# Mix between nice guy and dark triad is the best



## Hollywood (Sep 30, 2020)

It's not dark triad is the best, or nice guy is the best. The best in life is a mix between it, especially in women attraction. 

In women attraction you have to excite opposite emotions. You don't want to be that boring guy that always is the same. The mix of dark triad and nice guy makes you the most attractive. 




Why women like nice guys

- They take care of their woman
- They can make a deep connection
- He's a good dad 
- Emotional support
- Trusts him




Why women like dark triad 

- Because they persue
- Because they have power 
- Because most of them are strong
- Because she finds it interesting
- Because masculine traits


The best it to have a mix of it, the best of the two worlds.


----------



## Deleted member 6723 (Sep 30, 2020)

Dark triad is best bro. Take the Richard ramirez pill. If he didn't murder/rape people women wouldn’t find him that attractive as he is now.


----------



## Patient A (Sep 30, 2020)

Proex said:


> Dark triad is best bro. Take the Richard ramirez pill.
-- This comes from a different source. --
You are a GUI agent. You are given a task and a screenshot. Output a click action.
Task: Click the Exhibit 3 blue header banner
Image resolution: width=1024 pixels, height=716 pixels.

If he didn't murder/rape people women wouldn’t find him that attractive as he is now.


U dumb af kys


----------



## some1h0peless (Sep 30, 2020)




----------



## SadnessWYJ (Sep 30, 2020)




----------



## Deleted member 6789 (Sep 30, 2020)

Ugly and nice = pushover 
Ugly dark triad = creepy asshole 

Chad and nice = caring sensitive guy
Chad dark triad = bad boy mysterious


----------



## Patient A (Sep 30, 2020)

[USER=7789]@some1h0peless[/USER] said:


>


----------



## JustAFewMM (Sep 30, 2020)

Agree, tom Hardy Pill


----------



## TheEndHasNoEnd (Sep 30, 2020)

OhWellMaxing said:


> Peanutskull and nice = pushover
> Peanutskull dark triad = creepy asshole
> 
> Big skull and nice = caring sensitive guy
> Big skull dark triad = bad boy mysterious


----------



## Hollywood (Sep 30, 2020)

Nah


----------



## recessed (Sep 30, 2020)

juliencentral said:


> It's not dark triad is the best, or nice guy is the best. The best in life is a mix between it, especially in women attraction.
> 
> In women attraction you have to excite opposite emotions. You don't want to be that boring guy that always is the same. The mix of dark triad and nice guy makes you the most attractive.
> 
> ...


the mix between having a good-looking and tall personality is best for attracting foids imo


----------



## egoy (Sep 30, 2020)

*Wanna know the truth? Being truly dark triad makes you everything a woman wants

JFL IF YOU THINK DARK TRIAD AREN'T LITERALLY THE NICEST, AKA THE MOST 'CHARMING' PEOPLE YOU'LL EVER MEET

THERE'S NO MIX DARK TRIAD MOGS*


----------



## RAITEIII (Oct 5, 2020)

juliencentral said:


> It's not dark triad is the best, or nice guy is the best. The best in life is a mix between it, especially in women attraction.
> 
> In women attraction you have to excite opposite emotions. You don't want to be that boring guy that always is the same. The mix of dark triad and nice guy makes you the most attractive.
> 
> ...


Yes, balance.


----------



## Deleted member 9919 (Oct 5, 2020)

Overly nice people just seem fake. It's like everyone knows there's that dark part hidden deep inside us. But those who pretend like it doesn't exist are just... I dunno, untrustworthy.


----------



## improover (Oct 5, 2020)

Proex said:


> Dark triad is best bro. Take the Richard ramirez pill. If he didn't murder/rape people women wouldn’t find him that attractive as he is now.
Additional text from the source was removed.